_DIRECTIONS_
Across the entries below, count the lines in which the word "Open" occurs. Reply with the count alone.

_SOURCE MATERIAL_
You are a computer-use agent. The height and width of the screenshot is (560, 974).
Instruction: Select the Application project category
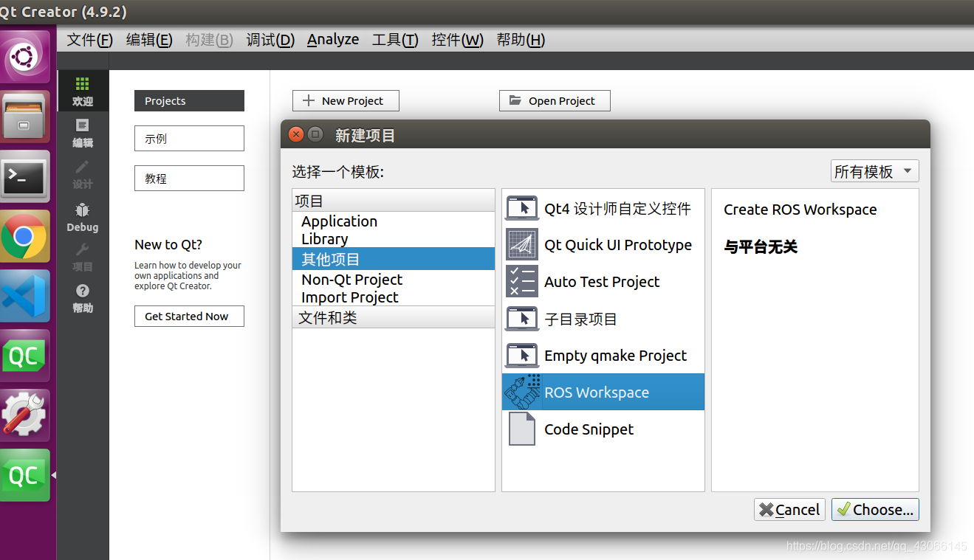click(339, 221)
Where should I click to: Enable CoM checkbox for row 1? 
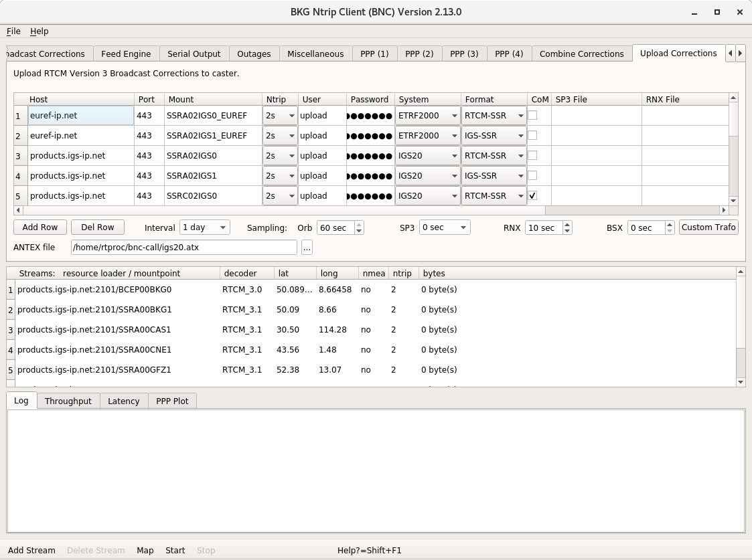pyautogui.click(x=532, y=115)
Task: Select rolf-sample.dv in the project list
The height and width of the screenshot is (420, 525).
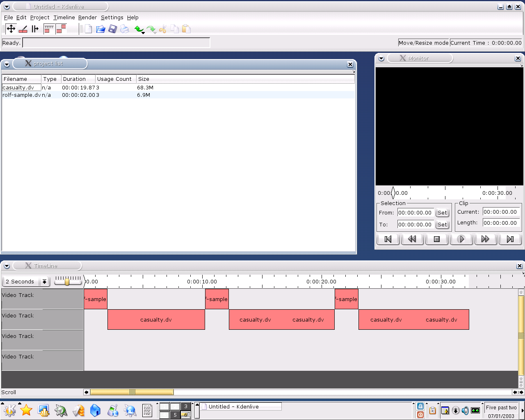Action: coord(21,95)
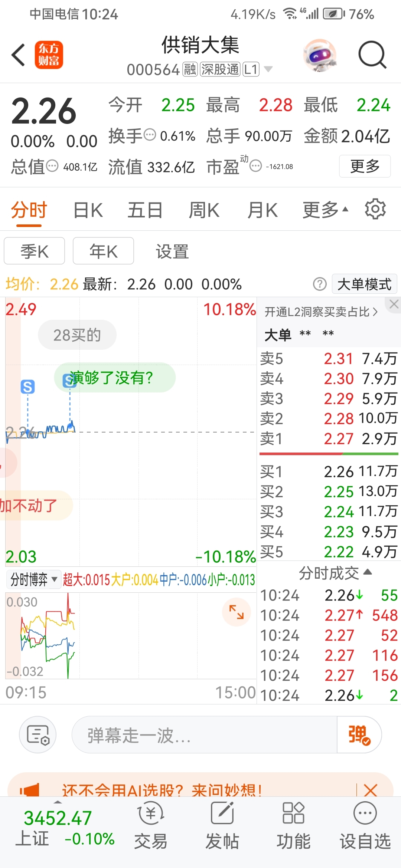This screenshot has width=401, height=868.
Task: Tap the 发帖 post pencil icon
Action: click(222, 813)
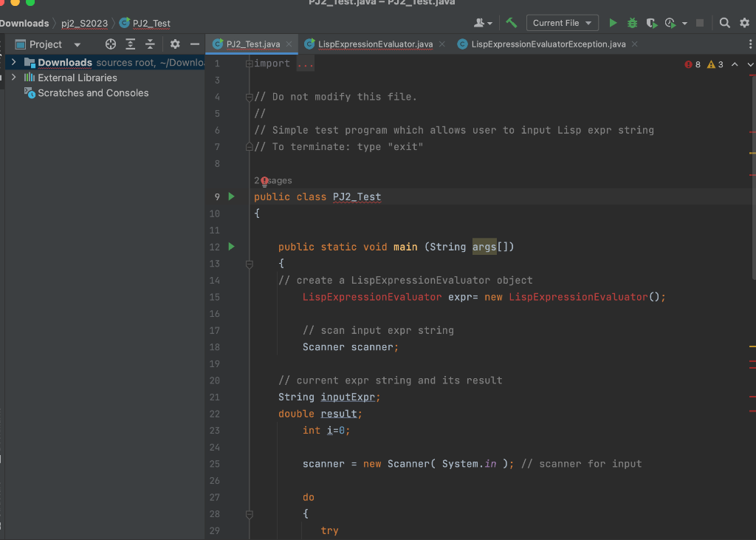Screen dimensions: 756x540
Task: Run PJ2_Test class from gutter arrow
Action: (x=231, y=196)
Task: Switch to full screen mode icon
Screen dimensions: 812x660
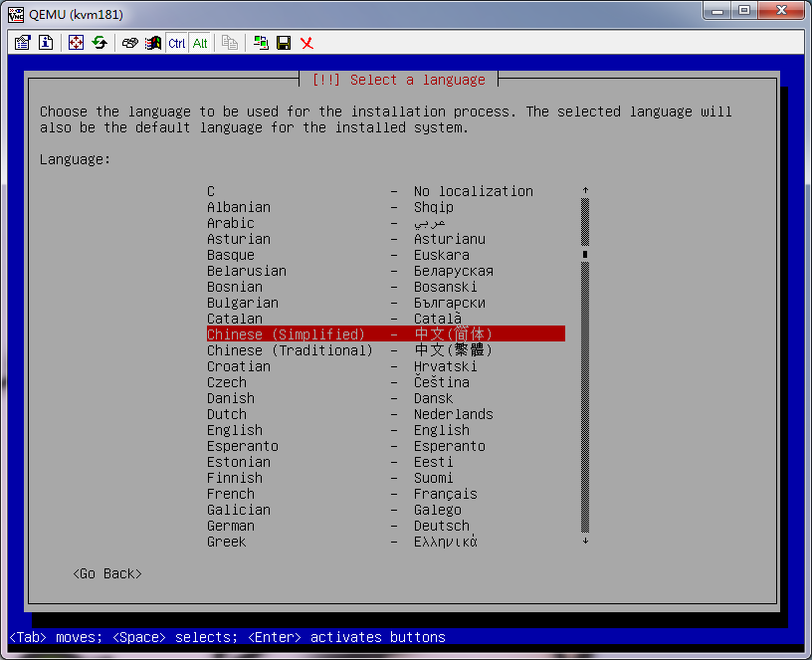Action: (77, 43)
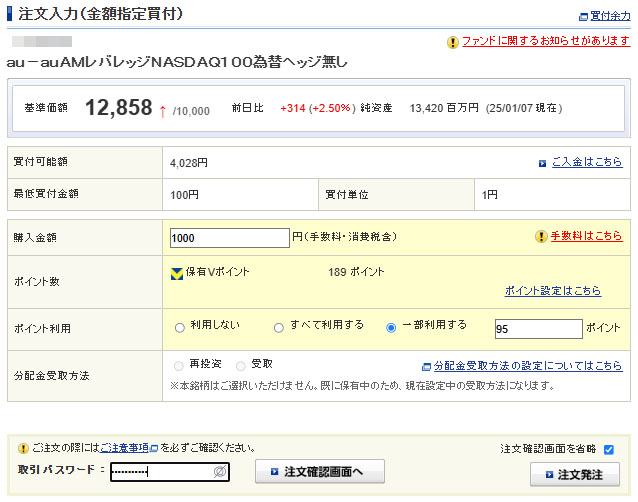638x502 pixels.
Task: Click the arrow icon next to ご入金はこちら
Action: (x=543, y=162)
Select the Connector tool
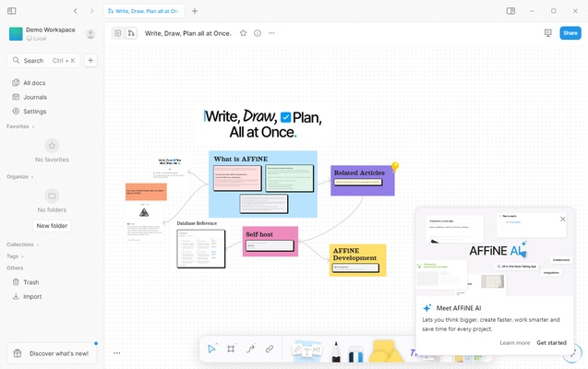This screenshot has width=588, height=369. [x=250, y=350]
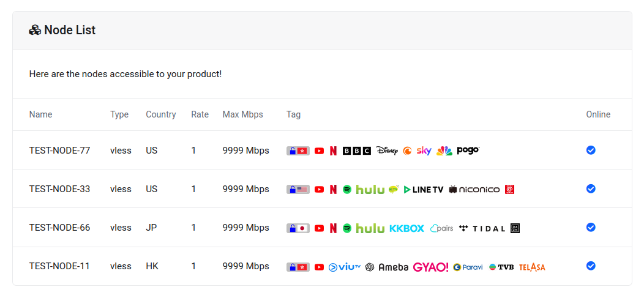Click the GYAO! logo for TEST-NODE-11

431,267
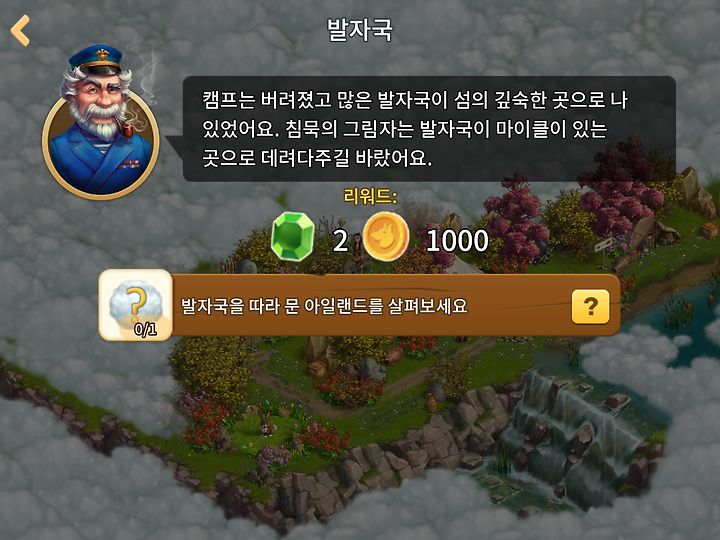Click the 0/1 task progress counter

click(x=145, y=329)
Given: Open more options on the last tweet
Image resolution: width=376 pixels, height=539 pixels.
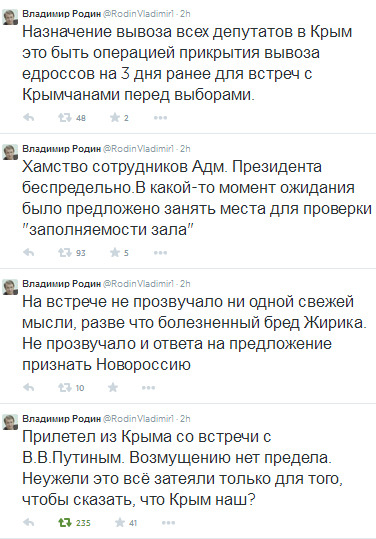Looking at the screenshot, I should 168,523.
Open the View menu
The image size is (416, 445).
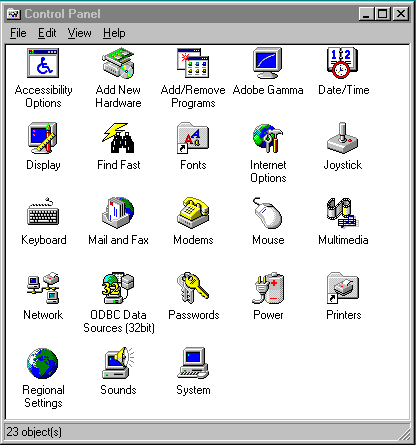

_RESULT_
2